▶ _EJERCICIO A_:
Según el texto sobre Rodríguez y las películas de Woody Allen, ¿dónde y en qué año nació Timothée Chalamet?
▶ _EJERCICIO B_:
Escribe cómo sigue el texto sobre Rodríguez y las películas de Woody Allen a partir de su última oración.
+++ SECCIÓN DEL DOCUMENTO +++
Desde Barcelona

UNO La idea de Rodríguez era la de ir al cine a ver una de Woody Allen (entendiendo a "Una de Woody Allen" ya como un legítimo y perfectamente reconocible y definible género cinematográfico en sí mismo, tanto como "una de terror" o "una de súper-héroes") después de tanto tiempo de no ir al cine a ir a ver una de Woody Allen y si tantas de terror y de súper-héroes. Y no es que hubiese dejado de seguir la filmografía del director en cuestión; pero ya no salía a verlas: las veía adentro, en casa, en televisión. No fue difícil. Bastó con saltearse una y, enseguida, ya tenía una por año yendo nada más que una por detrás. Si su memoria no lo engañaba, la última que Rodríguez vio a oscuras, en pantalla grande, rodeado por desconocidos, fue Match Point, hace mucho, hace catorce años. Match Point fue la primera vez, piensa Rodríguez, en la que Woody Allen "rejuveneció" una de sus tramas para consumo más juvenil (Match Point jugaba a ser algo así como Crimes sin Misdemeanors). Pero ya antes el cineasta había comenzado a poner en práctica algo que podría ser considerado la woodyficación de otros actores en películas en las que él --por cuestiones de edad-- se ponía sólo detrás de la cámara y que algún exaltado/a de estos días no tendría duda alguna en calificar de pedofilia actoral: el hacer que intérpretes más jóvenes "hagan de" Woody Allen. Y así allí corrieron y tartamudearon y se enamoraron de chiquitas fatales gente como John Cusack, Kenneth Branagh, Jason Biggs, Jesse Eisenberg, Joaquin Phoenix, Owen Wilson y que pase el que sigue. Ahora, se apagan las luces y empieza Rainy Day in New York y Rodríguez descubre y comprende y disfruta del que Woody Allen haya encontrado, por fin, su alter-ego sin arrugas perfecto. Alguien que --a diferencia de sus antecesores en el cargo-- no se limita a imitarlo mal y torpe y fácilmente sino que lo reinventa y lo recrea y, sí, hasta lo mejora: el joven Timothée Chalamet --a quien Rodríguez ya había admirado en roles complicados como el de gay sin estridencias y el de drogadicto en caída libre y a quien ya se muere por reencontrar como Paul Atreides en la próxima Dune del gran Denis "Blade Runner 2049" Villeneuve-- nacido en Manhattan en 1995, pero con todo el aire de querer y poder conquistar el infinito y más allá.
+++ LÍNEAS DE DATOS +++
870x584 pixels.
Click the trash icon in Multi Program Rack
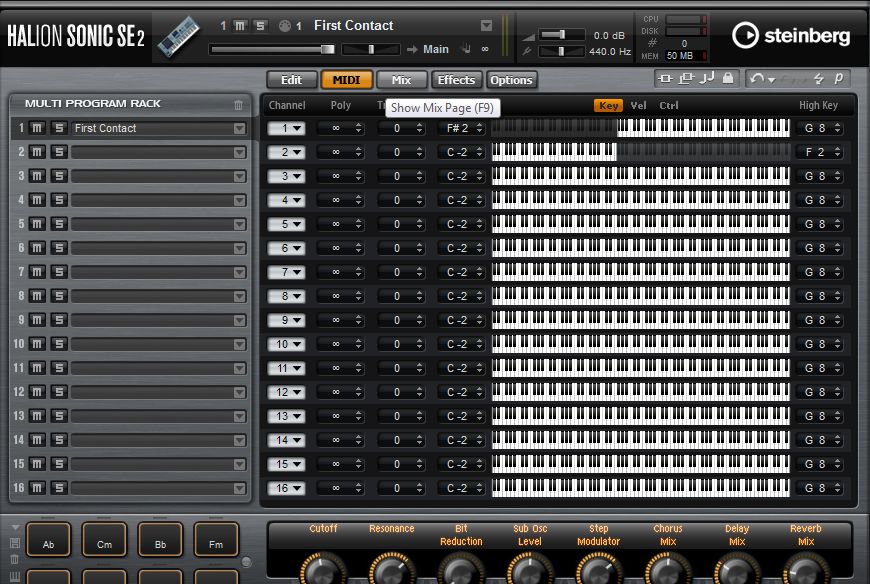[238, 104]
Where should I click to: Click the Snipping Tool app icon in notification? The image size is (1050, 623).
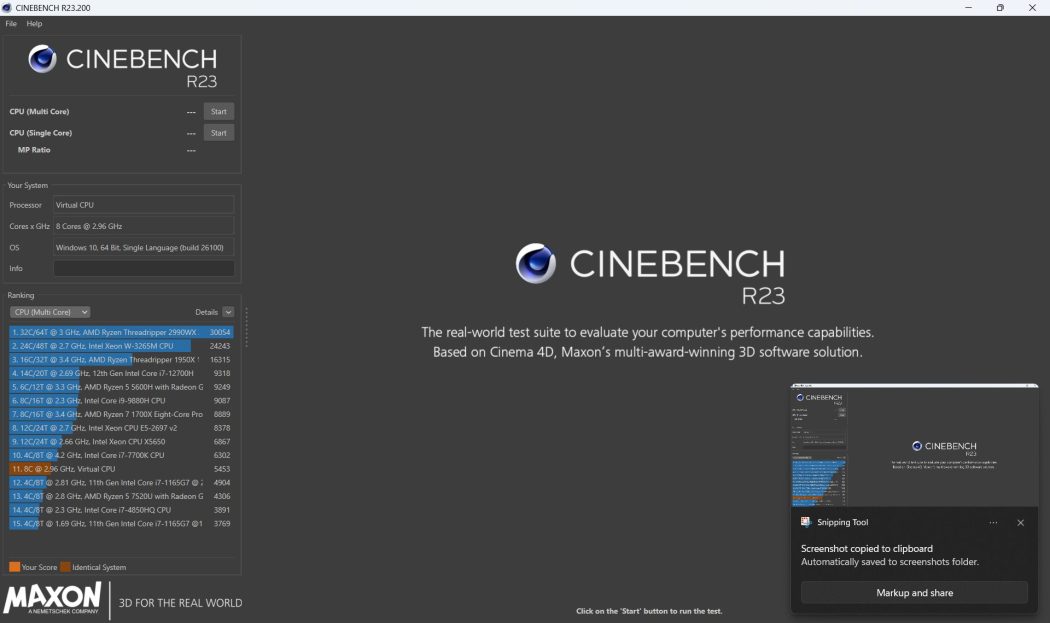pos(806,522)
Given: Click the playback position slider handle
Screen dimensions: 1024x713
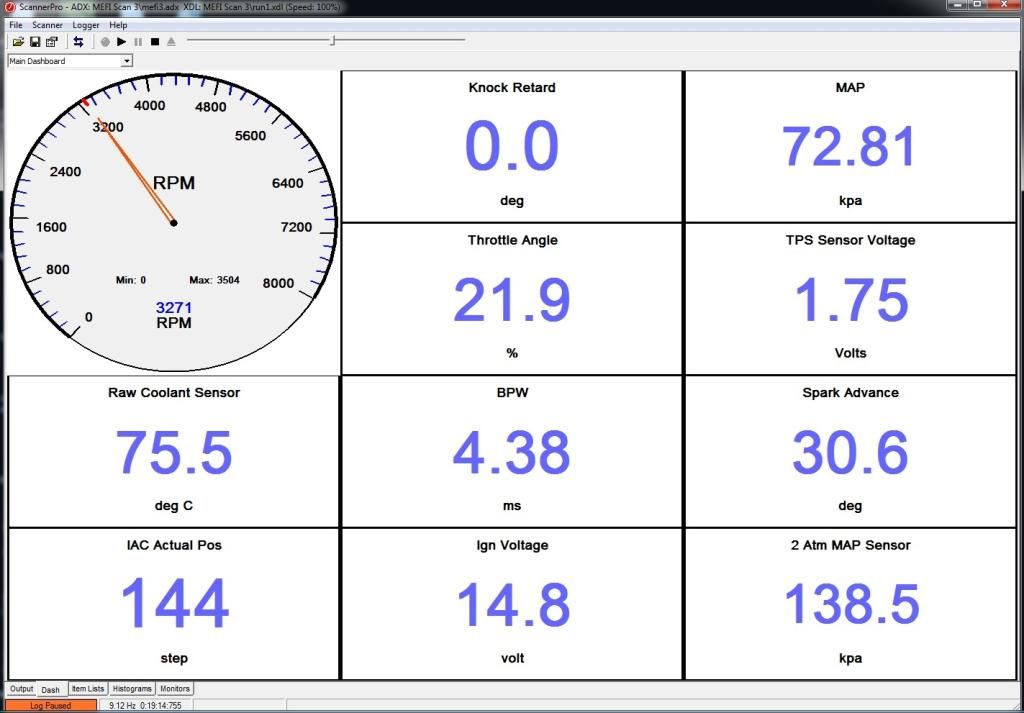Looking at the screenshot, I should [333, 41].
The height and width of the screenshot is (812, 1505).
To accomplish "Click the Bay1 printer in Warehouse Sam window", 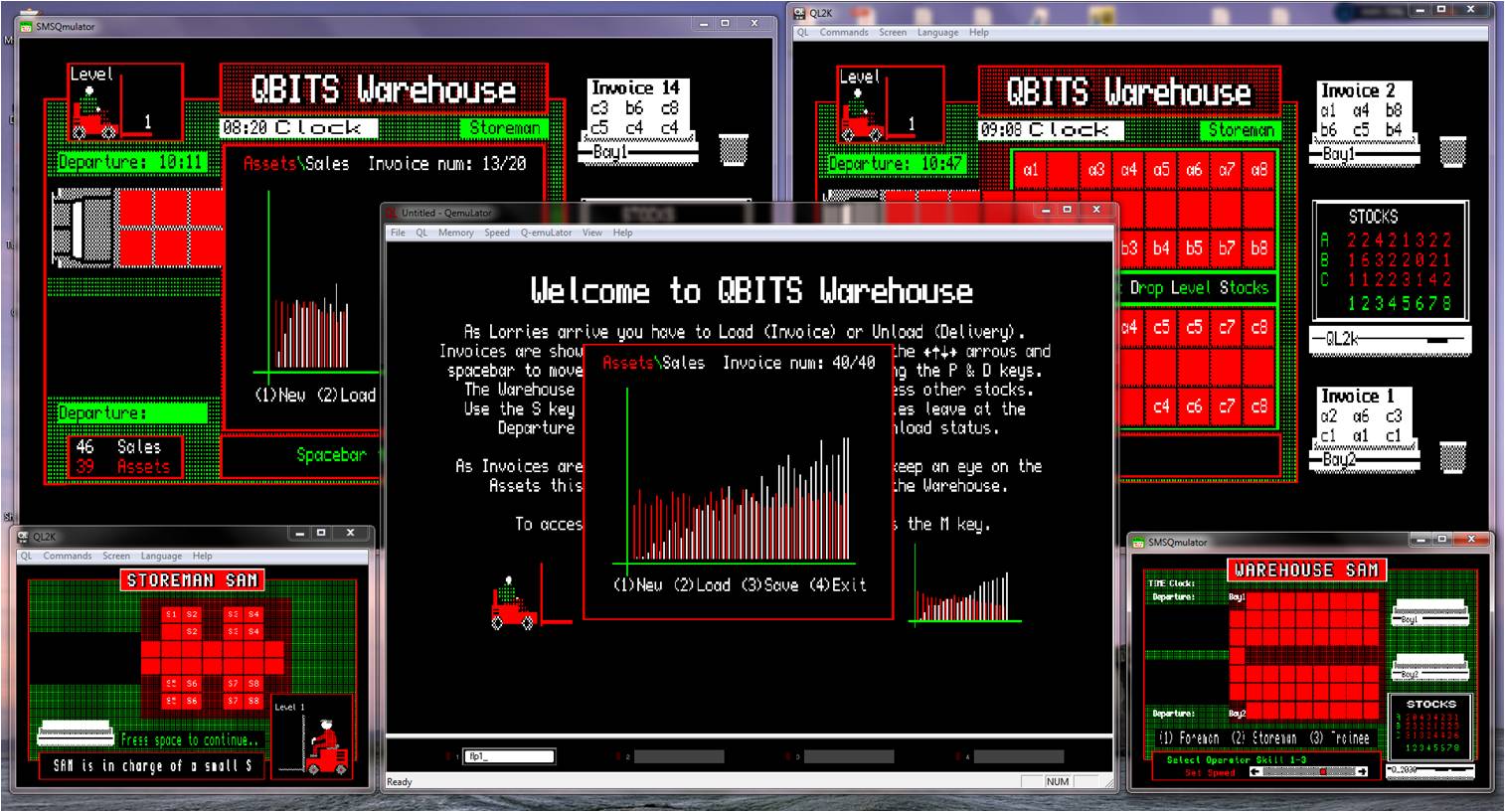I will click(x=1428, y=613).
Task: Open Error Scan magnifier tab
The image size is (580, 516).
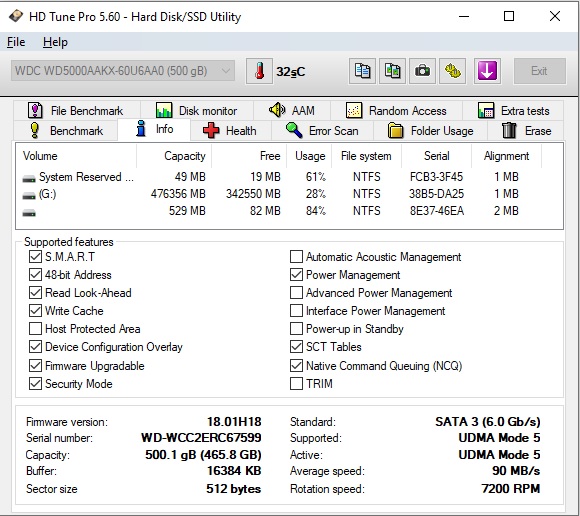Action: pos(322,131)
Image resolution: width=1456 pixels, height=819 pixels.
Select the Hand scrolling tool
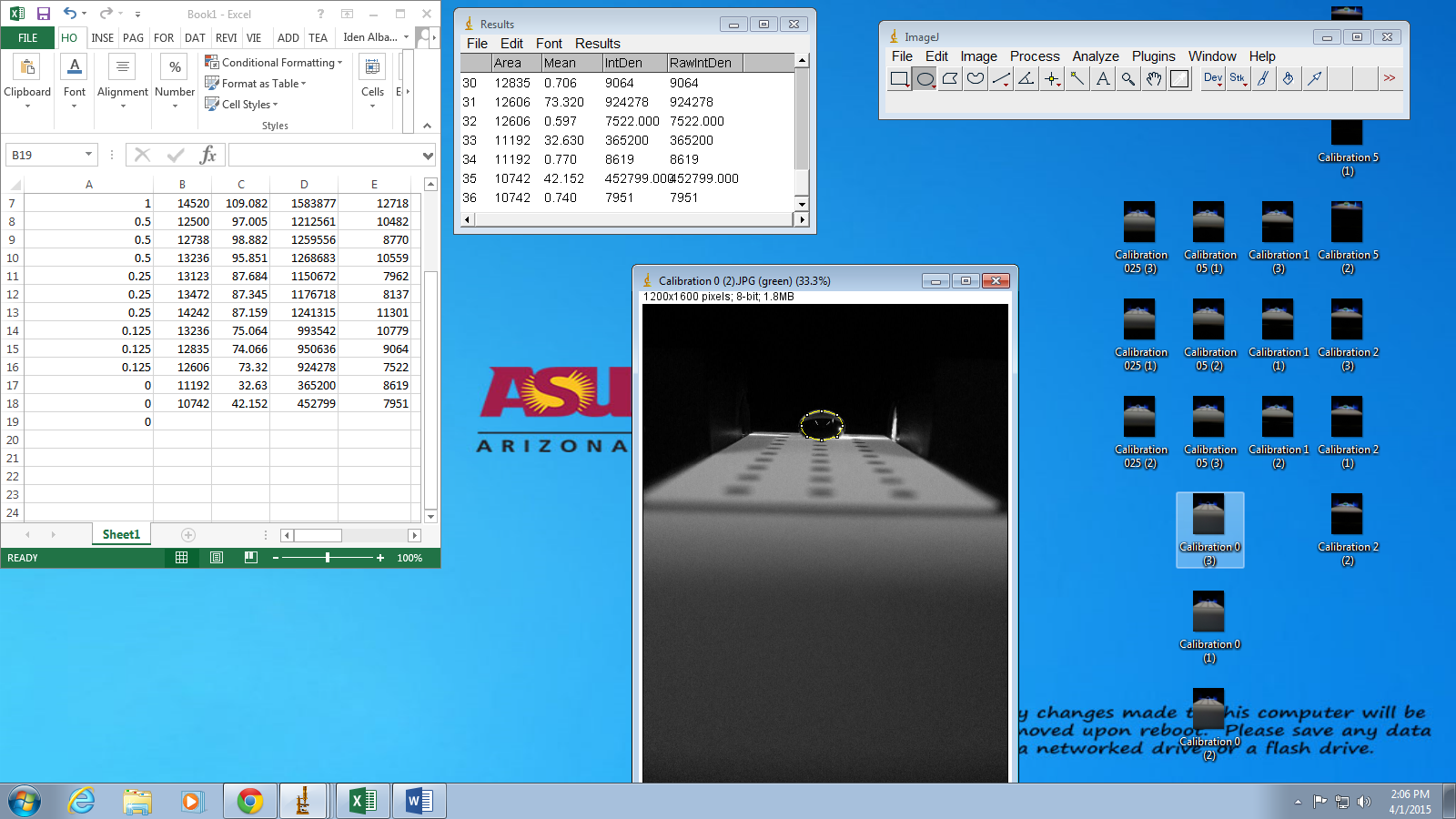pos(1154,79)
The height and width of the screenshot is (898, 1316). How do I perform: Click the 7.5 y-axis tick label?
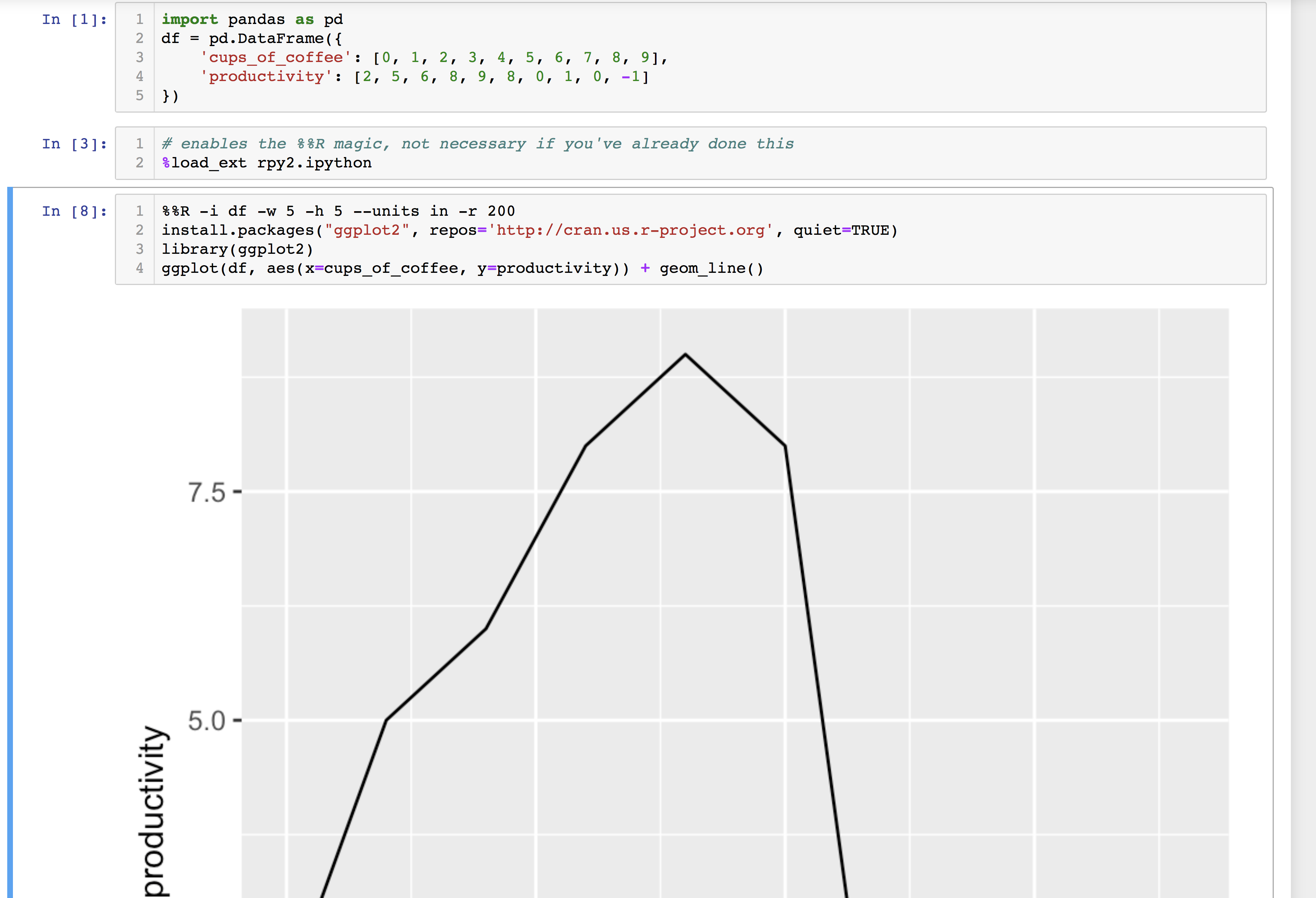pyautogui.click(x=207, y=492)
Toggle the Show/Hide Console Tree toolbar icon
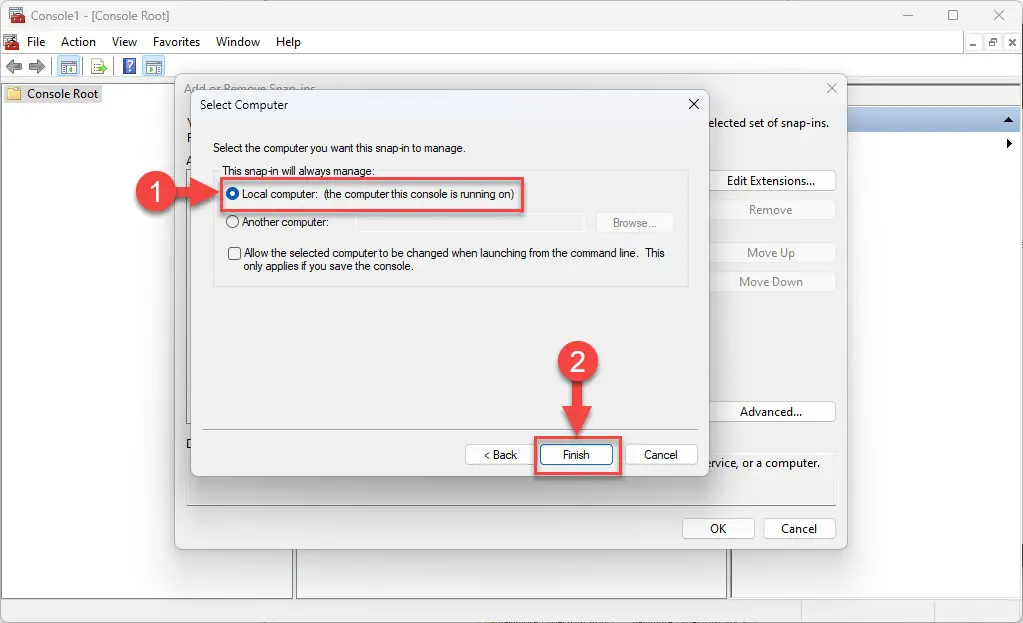This screenshot has width=1023, height=623. click(x=68, y=67)
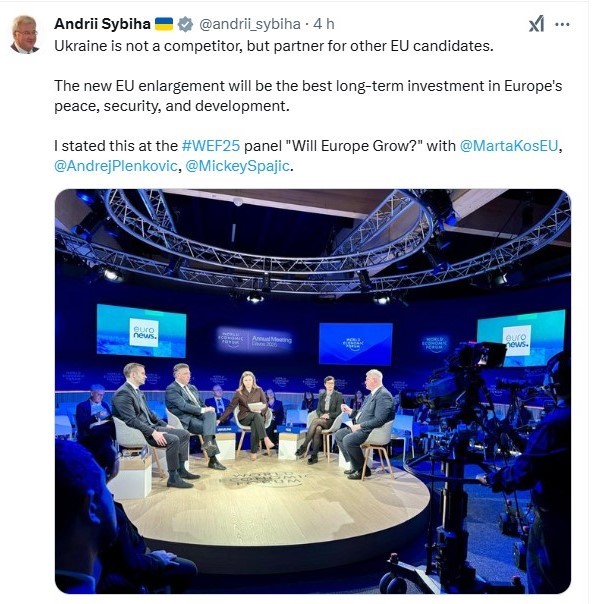
Task: Open the three-dot more options menu
Action: coord(562,24)
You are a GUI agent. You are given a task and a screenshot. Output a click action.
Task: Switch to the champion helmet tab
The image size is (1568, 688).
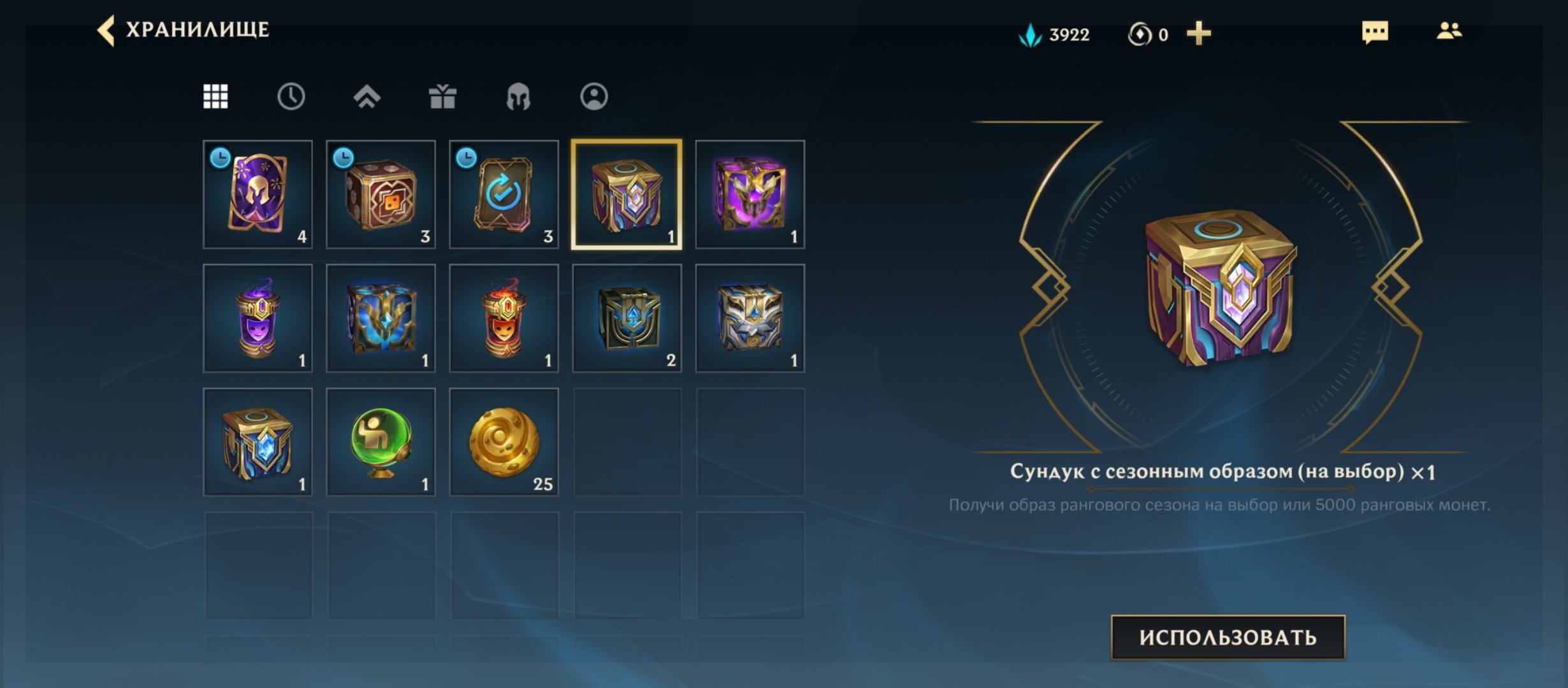point(518,97)
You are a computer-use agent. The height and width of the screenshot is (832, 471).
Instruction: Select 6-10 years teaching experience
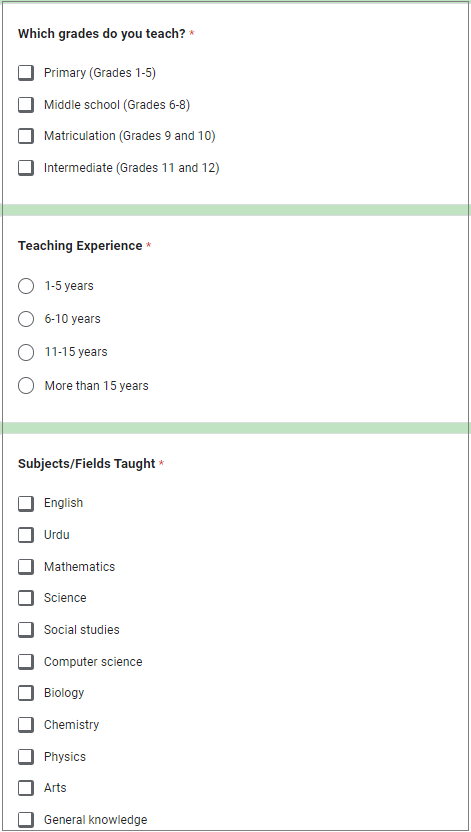pos(25,319)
+++
▶ _RESULTADO A_:
Nació en Manhattan en 1995.

▶ _RESULTADO B_:
DOS Y, sí, Rodríguez se metió a ver A Rainy Day in New York porque quería salir de ese día de sol en Barcelona. La idea era irse lo más lejos posible sin alejarse. Al menos por una hora y media (unidad de tiempo por la que se miden los films de Woody Allen) de lluvia y calles de Manhattan y ambientes sofisticados (con esa fotografía de Vittorio Storaro) y canciones vintage-standart como la maravillosa "Everything Happens to Me" (que alguna vez cantaron Billie Holiday y Chet Baker) y las peripecias de un joven woodyallenmínido con el fitzgeraldiano nombre de Gatsby Welles pero más cerca del salingeriano Holden Caulfield. Alguien quien --fugitivo de las aulas y descontento ante tanta falsedad y apariencia de su mundo que no es otra cosa que "un fárrago de plutócratas"-- vaga por una ciudad siempre espléndida en busca de una epifanía final hasta encontrarla en, claro, un sitio llamado Central Park. Pero antes, ya a los pocos minutos de comenzada, Rodríguez alcanza su propia iluminación: A Rainy Day in New York es el mejor film de Woody Allen y la película más "una de Woody Allen" en mucho pero mucho tiempo. Y, si de él dependiese, Woody Allen debería seguir a este personaje y a este clima: que lo próximo sea A Rainy Day in San Sebastián (donde por estos días el cineasta otra vez judío errante filma lo que vendrá) y más días lluviosos aquí y allá. A Rainy Day in New York es, también, esa película producida por Amazon Studios y que la mega-empresa decidió archivar sin estrenar por considerarlo "unmarketable" aunque se presume que la vuelta al ruedo polémico de Woody Allen al estallar el tifón MeToo puede haber tenido que ver con la cuestión. Así, enseguida, los actores (Chalamet incluido) donando sus sueldos a causas benéficas y el director, de nuevo, en el ojo del huracán como involuntario protagonista de una trama digna de una de Woody Allen o de uno de los relatos de Cómo acabar de una vez por todas con la cultura: intelectual judío en romance prohibido con su hijastra oriental perseguido por pareja católica y actriz y denunciado por sus otros hijos entre los que se cuenta un periodista investigador de todo eso y demasiado parecido al primer marido de la ex quien no era otro que un muy famoso crooner de origen italiano con vinculaciones mafiosas y quien también versionó "Everything Happens to Me".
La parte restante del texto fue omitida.